## BEGIN Given passage
Determining Stellar Properties

Spec mapping: OCR H556 Module 5.5 — Astrophysics and Cosmology (combining Stefan–Boltzmann $L = 4\pi r^{2}\sigma T^{4}$ , Wien's displacement law $\lambda_{\max}T = 2.90 \times 10^{-3}$ m K and the inverse-square law $F = L/(4\pi d^{2})$ to determine stellar properties — radius, surface temperature and luminosity — from observations of spectra, fluxes and parallax distances). Refer to the official OCR H556 specification document for exact wording.

So far we have met three independent pieces of physics:

The inverse-square law for the observed intensity of a star: F = L/(4πd²) (Lesson 1).
The Stefan–Boltzmann law for a black body's luminosity: L = 4πr²σT⁴ (Lesson 2).
Wien's displacement law for the peak wavelength of a black body's spectrum: λ_max × T = 2.90 × 10⁻³ m K (Lesson 3).

Individually, each law relates two or three quantities. Combined, they allow us to determine the full set of basic stellar properties — radius, temperature, and luminosity — from observations of a star's spectrum and brightness. This lesson shows how to put the laws together in a single worked-example-driven exercise, which is exactly the kind of problem that OCR loves to set in A-Level Physics A papers.

The Chain Of Inferences

To determine a star's radius, temperature and luminosity, an astronomer typically uses the following chain of measurements:

graph TD
    A[Measure spectrum] -- Wien's law --> B[Temperature T]
    A -- absolute flux --> C[Observed F at Earth]
    C -- distance d --> D[Luminosity L]
    B -- Stefan-Boltzmann --> E[Radius r from L and T]
    D -- Stefan-Boltzmann --> E

Temperature comes from Wien's law applied to the peak of the spectrum.
## END Given passage
## BEGIN Data listing
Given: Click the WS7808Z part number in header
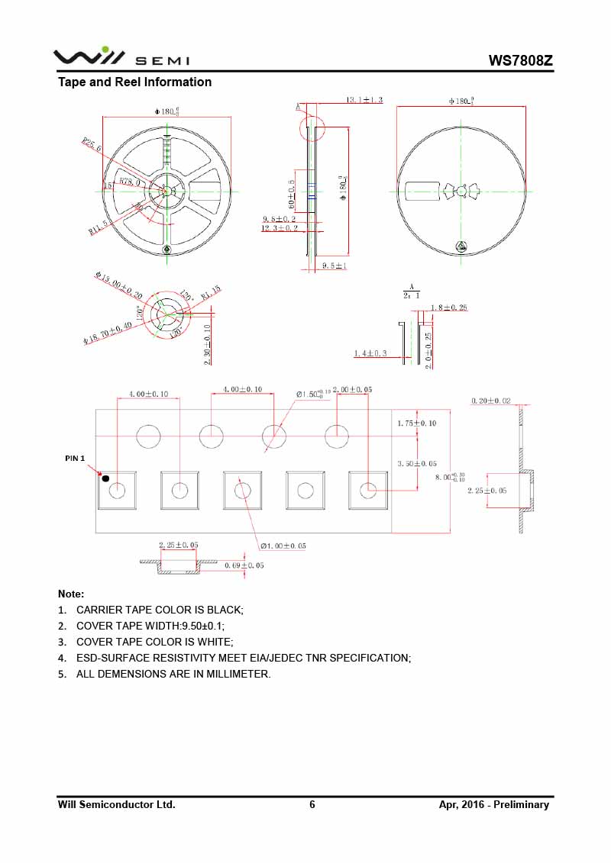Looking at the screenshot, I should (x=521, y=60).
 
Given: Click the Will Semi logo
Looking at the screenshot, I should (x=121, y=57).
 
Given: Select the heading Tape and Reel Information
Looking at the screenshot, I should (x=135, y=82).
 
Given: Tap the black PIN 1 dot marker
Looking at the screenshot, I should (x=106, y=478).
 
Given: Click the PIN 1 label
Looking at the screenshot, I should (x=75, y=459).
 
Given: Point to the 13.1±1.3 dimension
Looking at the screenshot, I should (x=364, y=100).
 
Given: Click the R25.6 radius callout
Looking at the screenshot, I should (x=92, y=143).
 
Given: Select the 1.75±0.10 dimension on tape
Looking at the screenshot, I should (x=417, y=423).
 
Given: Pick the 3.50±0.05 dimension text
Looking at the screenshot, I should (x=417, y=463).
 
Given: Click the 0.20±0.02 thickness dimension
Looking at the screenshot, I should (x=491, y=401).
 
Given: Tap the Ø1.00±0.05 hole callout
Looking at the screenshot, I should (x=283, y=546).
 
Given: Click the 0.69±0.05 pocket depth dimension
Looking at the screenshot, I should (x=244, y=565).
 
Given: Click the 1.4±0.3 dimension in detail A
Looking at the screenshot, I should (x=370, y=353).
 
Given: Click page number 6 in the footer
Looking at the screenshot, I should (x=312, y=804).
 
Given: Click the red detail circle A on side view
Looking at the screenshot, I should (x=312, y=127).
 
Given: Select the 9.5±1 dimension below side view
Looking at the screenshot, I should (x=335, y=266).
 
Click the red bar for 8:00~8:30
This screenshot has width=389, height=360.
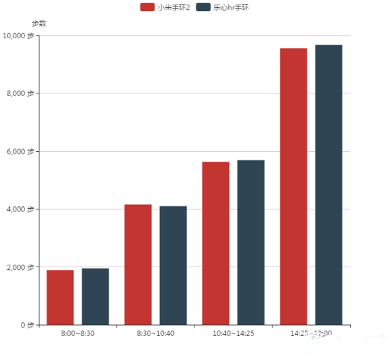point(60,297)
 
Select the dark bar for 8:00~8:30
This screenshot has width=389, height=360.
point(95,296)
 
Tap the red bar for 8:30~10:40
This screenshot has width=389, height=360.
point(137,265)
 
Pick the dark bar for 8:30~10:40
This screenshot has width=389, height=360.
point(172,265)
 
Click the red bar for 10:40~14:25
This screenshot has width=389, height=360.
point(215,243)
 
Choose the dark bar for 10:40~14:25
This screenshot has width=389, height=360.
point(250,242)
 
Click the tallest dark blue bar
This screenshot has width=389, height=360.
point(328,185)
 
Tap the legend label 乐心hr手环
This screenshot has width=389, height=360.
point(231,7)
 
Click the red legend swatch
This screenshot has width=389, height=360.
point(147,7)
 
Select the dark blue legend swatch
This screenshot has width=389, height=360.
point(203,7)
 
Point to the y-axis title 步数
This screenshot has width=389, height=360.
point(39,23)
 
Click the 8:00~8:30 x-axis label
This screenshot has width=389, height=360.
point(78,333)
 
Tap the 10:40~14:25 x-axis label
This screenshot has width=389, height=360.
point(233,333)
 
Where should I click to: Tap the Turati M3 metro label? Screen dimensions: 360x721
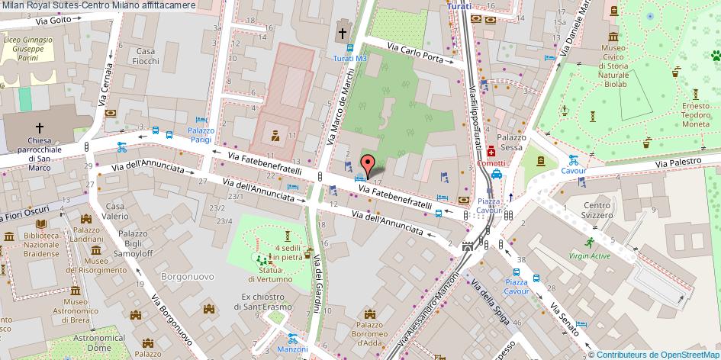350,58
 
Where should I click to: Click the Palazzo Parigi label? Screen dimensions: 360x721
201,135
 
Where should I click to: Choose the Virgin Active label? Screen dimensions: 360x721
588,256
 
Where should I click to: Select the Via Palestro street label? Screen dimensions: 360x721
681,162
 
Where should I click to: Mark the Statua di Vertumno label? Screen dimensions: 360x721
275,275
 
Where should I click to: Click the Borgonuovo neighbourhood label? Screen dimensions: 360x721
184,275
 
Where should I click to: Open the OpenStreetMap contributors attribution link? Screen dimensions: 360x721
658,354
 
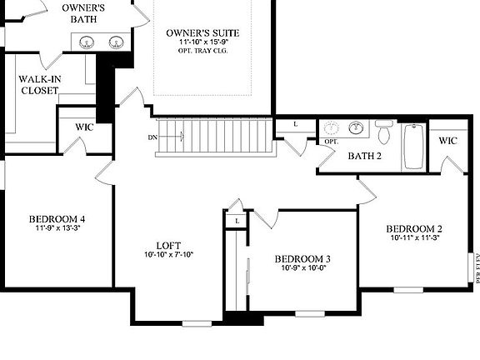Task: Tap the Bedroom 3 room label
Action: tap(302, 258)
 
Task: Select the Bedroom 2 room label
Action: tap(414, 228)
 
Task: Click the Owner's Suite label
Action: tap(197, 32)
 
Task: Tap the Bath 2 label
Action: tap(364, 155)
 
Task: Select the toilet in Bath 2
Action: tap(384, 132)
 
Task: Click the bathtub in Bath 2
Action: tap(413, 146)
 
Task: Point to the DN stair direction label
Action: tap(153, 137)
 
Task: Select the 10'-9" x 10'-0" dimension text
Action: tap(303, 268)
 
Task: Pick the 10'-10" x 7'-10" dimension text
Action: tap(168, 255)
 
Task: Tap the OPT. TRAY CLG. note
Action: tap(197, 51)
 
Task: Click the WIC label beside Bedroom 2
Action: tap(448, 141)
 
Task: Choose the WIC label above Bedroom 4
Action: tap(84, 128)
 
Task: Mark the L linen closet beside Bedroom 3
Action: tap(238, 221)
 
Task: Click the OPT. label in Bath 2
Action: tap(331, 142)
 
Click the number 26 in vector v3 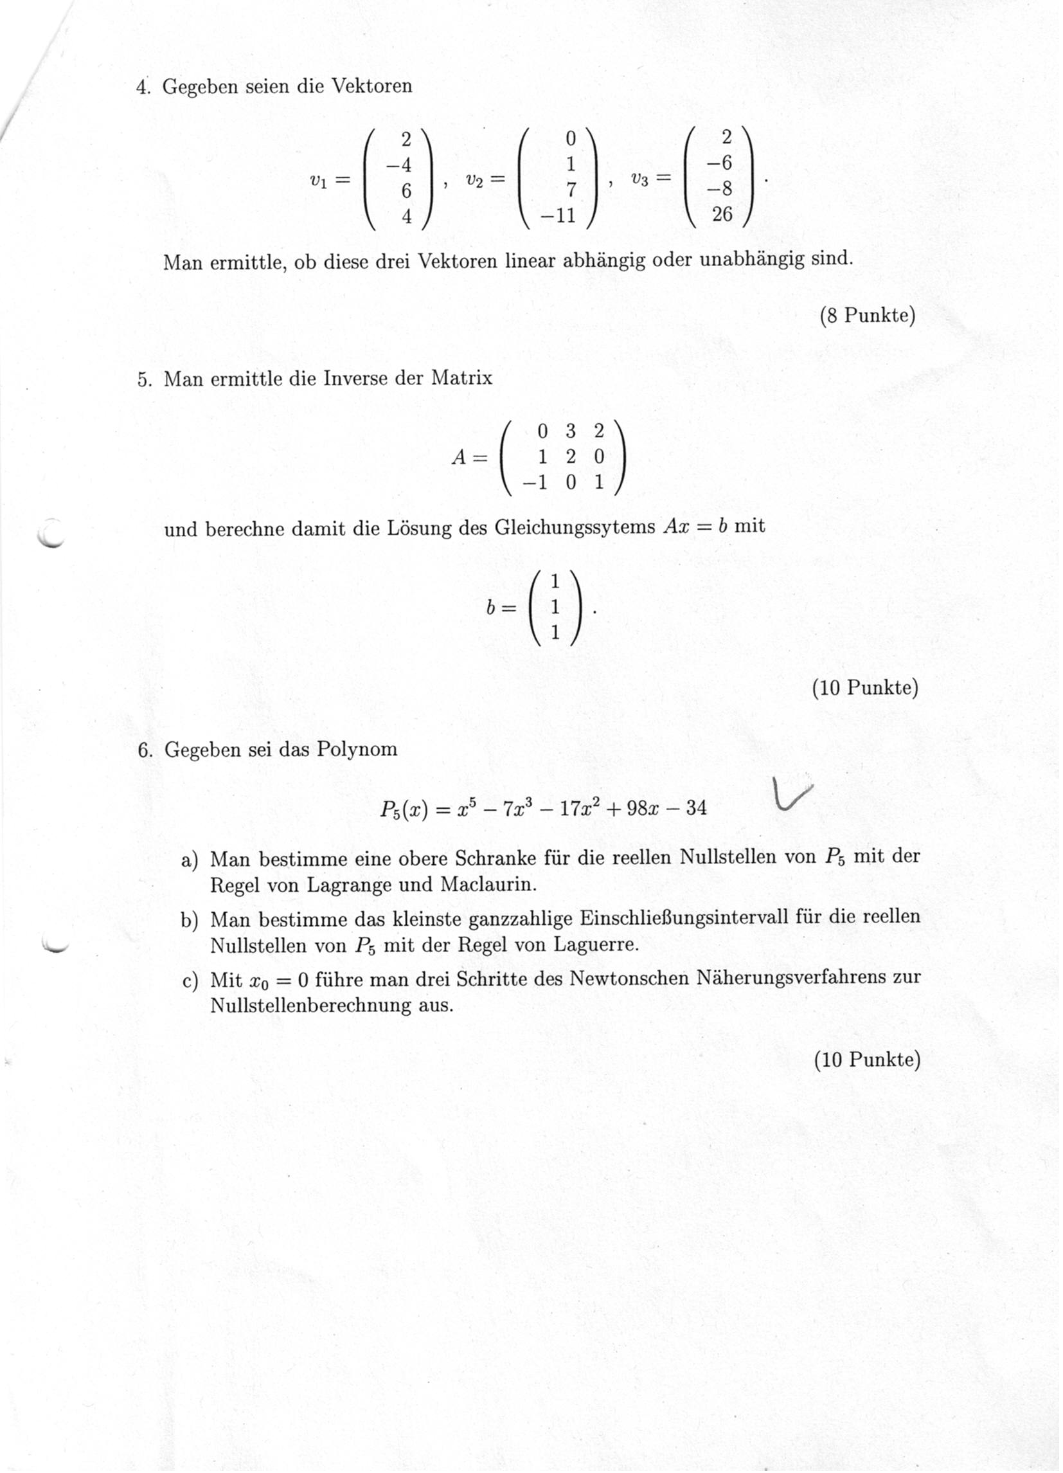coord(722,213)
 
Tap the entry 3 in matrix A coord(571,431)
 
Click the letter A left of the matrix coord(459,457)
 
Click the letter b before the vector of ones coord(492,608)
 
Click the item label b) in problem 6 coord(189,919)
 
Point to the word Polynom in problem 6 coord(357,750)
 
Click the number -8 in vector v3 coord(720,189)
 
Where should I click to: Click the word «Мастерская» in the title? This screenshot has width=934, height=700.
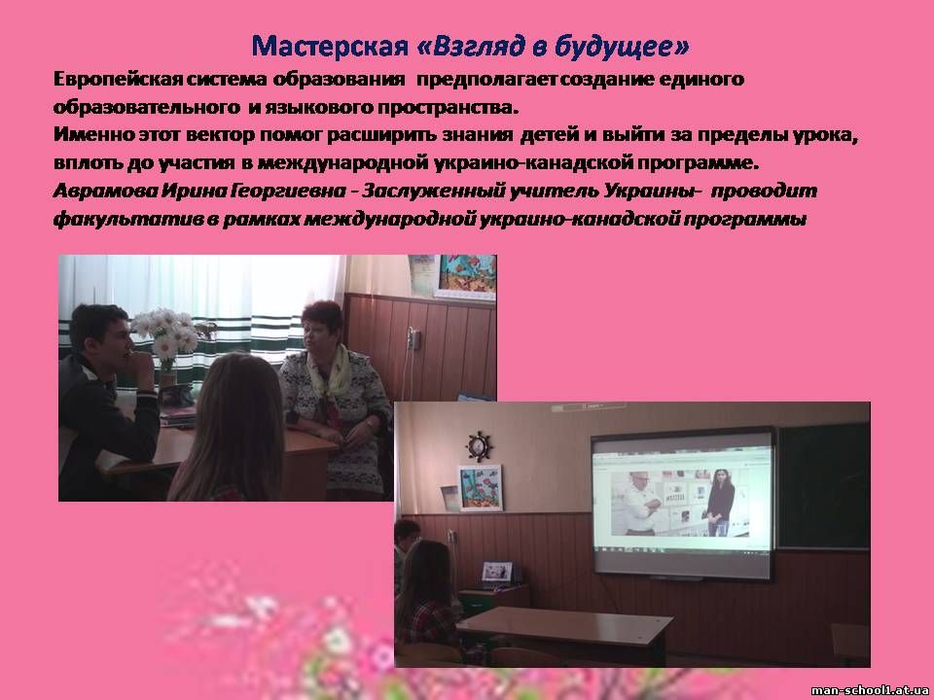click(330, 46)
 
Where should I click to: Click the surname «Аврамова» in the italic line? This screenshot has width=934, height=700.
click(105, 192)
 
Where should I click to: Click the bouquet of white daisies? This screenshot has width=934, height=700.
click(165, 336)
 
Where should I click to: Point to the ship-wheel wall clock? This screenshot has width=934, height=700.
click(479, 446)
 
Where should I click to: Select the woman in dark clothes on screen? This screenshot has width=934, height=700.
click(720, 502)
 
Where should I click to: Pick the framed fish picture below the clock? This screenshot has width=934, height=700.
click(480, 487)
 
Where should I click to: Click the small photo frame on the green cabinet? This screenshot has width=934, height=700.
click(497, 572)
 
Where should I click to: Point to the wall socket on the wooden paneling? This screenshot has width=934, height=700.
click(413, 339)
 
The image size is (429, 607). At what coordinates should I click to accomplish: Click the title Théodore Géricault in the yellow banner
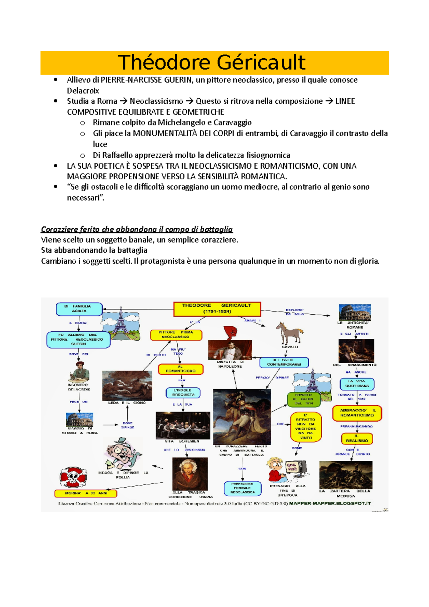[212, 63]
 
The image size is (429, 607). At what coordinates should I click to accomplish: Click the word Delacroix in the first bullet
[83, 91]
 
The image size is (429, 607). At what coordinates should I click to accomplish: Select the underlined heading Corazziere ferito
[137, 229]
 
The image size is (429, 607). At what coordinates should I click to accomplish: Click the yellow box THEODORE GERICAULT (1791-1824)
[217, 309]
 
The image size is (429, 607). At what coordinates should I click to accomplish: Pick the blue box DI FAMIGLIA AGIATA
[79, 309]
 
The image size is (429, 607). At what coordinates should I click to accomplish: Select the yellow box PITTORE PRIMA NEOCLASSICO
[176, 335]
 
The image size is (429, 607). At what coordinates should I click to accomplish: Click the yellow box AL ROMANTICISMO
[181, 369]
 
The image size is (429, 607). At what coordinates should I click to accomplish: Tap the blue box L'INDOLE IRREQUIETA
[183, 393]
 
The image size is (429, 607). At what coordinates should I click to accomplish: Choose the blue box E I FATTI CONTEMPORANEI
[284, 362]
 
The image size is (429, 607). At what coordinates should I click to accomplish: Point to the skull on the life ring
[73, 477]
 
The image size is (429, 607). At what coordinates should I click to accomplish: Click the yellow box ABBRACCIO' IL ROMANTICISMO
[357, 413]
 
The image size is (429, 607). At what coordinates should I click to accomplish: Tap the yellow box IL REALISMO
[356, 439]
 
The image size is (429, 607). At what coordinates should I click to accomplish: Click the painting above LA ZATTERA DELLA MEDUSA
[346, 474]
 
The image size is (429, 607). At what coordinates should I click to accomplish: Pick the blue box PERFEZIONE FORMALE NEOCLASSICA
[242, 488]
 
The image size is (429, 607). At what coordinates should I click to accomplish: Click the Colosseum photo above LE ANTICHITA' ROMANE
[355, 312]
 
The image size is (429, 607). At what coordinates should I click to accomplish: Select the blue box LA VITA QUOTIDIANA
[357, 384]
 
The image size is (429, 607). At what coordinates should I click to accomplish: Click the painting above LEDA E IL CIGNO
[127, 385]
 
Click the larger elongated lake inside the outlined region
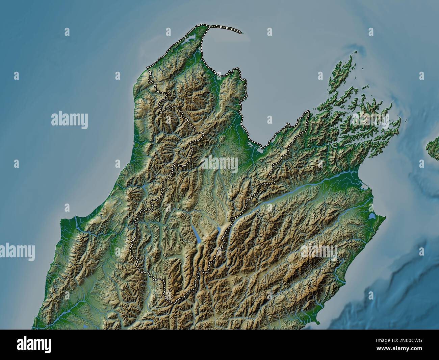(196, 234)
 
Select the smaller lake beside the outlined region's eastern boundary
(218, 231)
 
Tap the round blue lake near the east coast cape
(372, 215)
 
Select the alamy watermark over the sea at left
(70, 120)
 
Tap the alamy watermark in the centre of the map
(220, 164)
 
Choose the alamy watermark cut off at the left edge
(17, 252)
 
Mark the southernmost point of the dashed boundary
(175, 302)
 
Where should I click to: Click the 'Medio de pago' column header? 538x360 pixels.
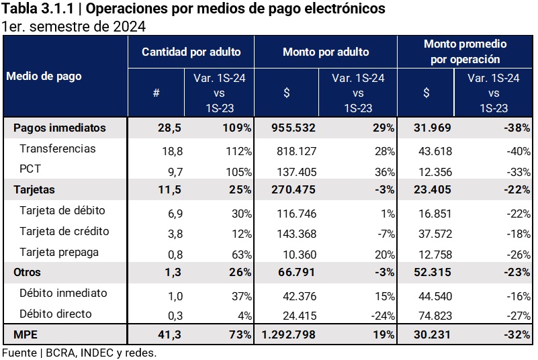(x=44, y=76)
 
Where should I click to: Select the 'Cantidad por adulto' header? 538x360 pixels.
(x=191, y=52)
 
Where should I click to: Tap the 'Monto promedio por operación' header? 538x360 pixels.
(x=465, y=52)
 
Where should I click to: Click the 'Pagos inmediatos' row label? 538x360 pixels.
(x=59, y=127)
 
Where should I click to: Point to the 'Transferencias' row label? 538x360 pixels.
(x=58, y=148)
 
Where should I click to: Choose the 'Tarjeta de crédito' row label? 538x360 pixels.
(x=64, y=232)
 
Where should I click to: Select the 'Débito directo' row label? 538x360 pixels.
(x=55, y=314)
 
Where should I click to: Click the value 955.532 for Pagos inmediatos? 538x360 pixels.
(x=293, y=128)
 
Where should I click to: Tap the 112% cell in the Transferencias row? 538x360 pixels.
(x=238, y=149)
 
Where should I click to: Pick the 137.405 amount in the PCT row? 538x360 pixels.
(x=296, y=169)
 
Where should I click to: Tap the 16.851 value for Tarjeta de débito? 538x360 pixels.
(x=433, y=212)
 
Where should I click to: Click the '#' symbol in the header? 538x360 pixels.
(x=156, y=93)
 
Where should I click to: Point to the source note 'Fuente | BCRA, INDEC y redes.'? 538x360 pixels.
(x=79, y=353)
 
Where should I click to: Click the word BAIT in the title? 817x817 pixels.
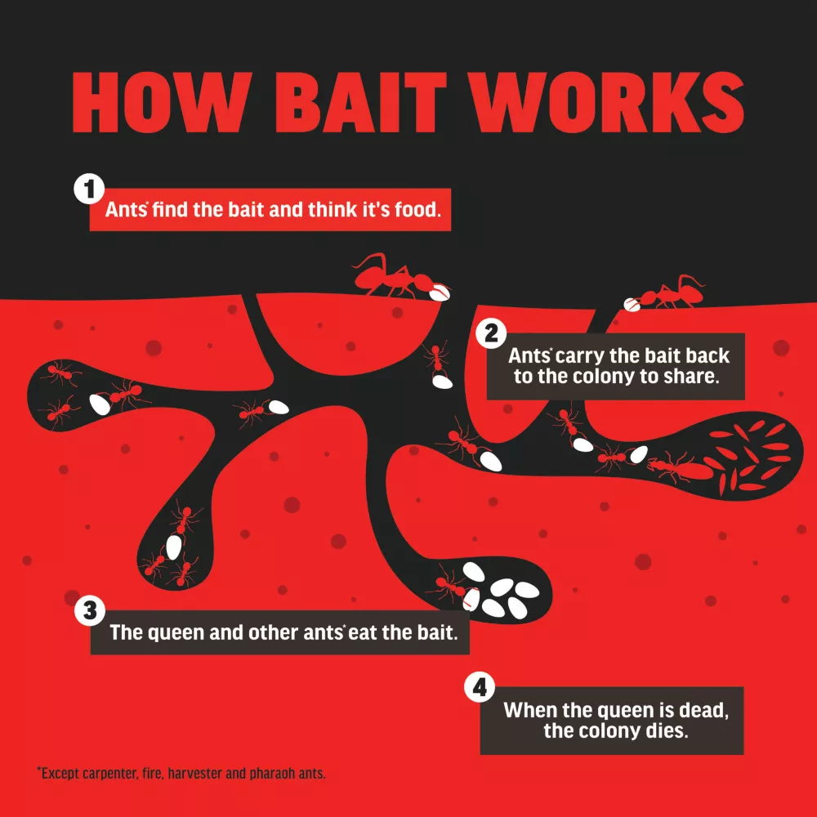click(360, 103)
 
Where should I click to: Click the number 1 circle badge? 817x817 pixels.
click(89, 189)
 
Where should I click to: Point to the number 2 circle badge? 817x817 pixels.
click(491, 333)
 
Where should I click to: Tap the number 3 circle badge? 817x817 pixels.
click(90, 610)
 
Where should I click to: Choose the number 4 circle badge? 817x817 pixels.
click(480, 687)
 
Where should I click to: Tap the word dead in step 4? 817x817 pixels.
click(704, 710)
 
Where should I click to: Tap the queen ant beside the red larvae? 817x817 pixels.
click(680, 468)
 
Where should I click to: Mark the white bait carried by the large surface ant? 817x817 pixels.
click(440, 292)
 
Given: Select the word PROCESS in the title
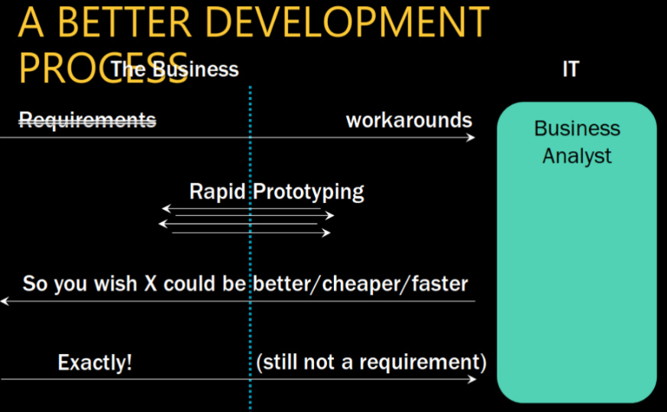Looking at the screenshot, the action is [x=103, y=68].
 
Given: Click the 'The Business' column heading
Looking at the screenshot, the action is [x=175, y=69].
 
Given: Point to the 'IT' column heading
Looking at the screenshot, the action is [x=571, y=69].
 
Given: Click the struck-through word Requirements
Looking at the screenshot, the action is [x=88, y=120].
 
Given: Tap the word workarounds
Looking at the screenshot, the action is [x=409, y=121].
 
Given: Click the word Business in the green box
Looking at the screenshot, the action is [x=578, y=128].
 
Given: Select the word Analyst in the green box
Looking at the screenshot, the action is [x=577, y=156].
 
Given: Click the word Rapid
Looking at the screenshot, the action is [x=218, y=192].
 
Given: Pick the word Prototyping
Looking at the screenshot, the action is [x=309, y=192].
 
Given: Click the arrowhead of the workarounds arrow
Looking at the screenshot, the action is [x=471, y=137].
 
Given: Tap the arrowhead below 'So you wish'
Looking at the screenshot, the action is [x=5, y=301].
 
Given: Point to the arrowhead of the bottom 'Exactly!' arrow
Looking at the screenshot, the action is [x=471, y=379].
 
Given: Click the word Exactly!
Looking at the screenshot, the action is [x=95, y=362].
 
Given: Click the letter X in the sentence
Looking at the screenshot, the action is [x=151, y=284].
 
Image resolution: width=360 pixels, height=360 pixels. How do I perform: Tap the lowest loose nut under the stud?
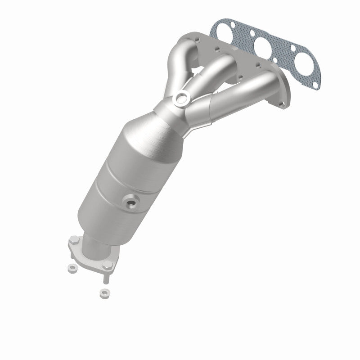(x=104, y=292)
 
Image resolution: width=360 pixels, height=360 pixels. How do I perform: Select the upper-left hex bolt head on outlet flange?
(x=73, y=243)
## END Data listing
- **Short problem 1**:
In the stellar properties lesson, rewrite everything from "Spec mapping: OCR" down to "4πr²σT⁴ (Lesson 2).", changing "black body" to "blackbody".
- **Short problem 2**:
Write what comes next in the stellar properties lesson, picking up right after its final sentence.

- **Task result 1**:
Spec mapping: OCR H556 Module 5.5 — Astrophysics and Cosmology (combining Stefan–Boltzmann $L = 4\pi r^{2}\sigma T^{4}$ , Wien's displacement law $\lambda_{\max}T = 2.90 \times 10^{-3}$ m K and the inverse-square law $F = L/(4\pi d^{2})$ to determine stellar properties — radius, surface temperature and luminosity — from observations of spectra, fluxes and parallax distances). Refer to the official OCR H556 specification document for exact wording.

So far we have met three independent pieces of physics:

The inverse-square law for the observed intensity of a star: F = L/(4πd²) (Lesson 1).
The Stefan–Boltzmann law for a blackbody's luminosity: L = 4πr²σT⁴ (Lesson 2).

- **Task result 2**:
Luminosity comes from the inverse-square law applied to the observed intensity, provided we know the distance d.
Radius follows from the Stefan–Boltzmann law, given L and T.

Each of these steps requires two inputs and produces one output. The question on an exam paper will typically give you exactly what you need — no more, no less — and expect you to identify which laws to apply in what order.

Worked Example 1: A Sun-Like Star

A nearby star has observed peak wavelength λ_max = 480 nm and observed intensity at Earth F = 1.20 × 10⁻⁸ W m⁻². Its distance from Earth is known to be d = 3.26 light years (= 3.08 × 10¹⁶ m). Find:

(a) the surface temperature; (b) the luminosity; (c) the radius; (d) express the radius in solar radii.

(a) Temperature from Wien's law.

\begin{aligned} T = (2.90 \times 10^{-3}) / \lambda _max \\ = (2.90 \times 10^{-3}) / (480 \times 10^{-9}) \\ = 6040 K \end{aligned}

This is about 240 K hotter than the Sun — a slightly hotter late-F or early-G star.

(b) Luminosity from inverse-square law.

\begin{aligned} L = 4 \pi d^{2} F \\ = 4 \pi \times (3.08 \times 10^{16})^{2} \times (1.20 \times 10^{-8}) \\ = 4 \pi \times 9.49 \times 10^{32} \times 1.20 \times 10^{-8} \\ = 1.43 \times 10^{26} W \end{aligned}

(c) Radius from Stefan–Boltzmann.

Rearrange L = 4πr²σT⁴:

r^{2} = L / (4 \pi \sigma T^{4})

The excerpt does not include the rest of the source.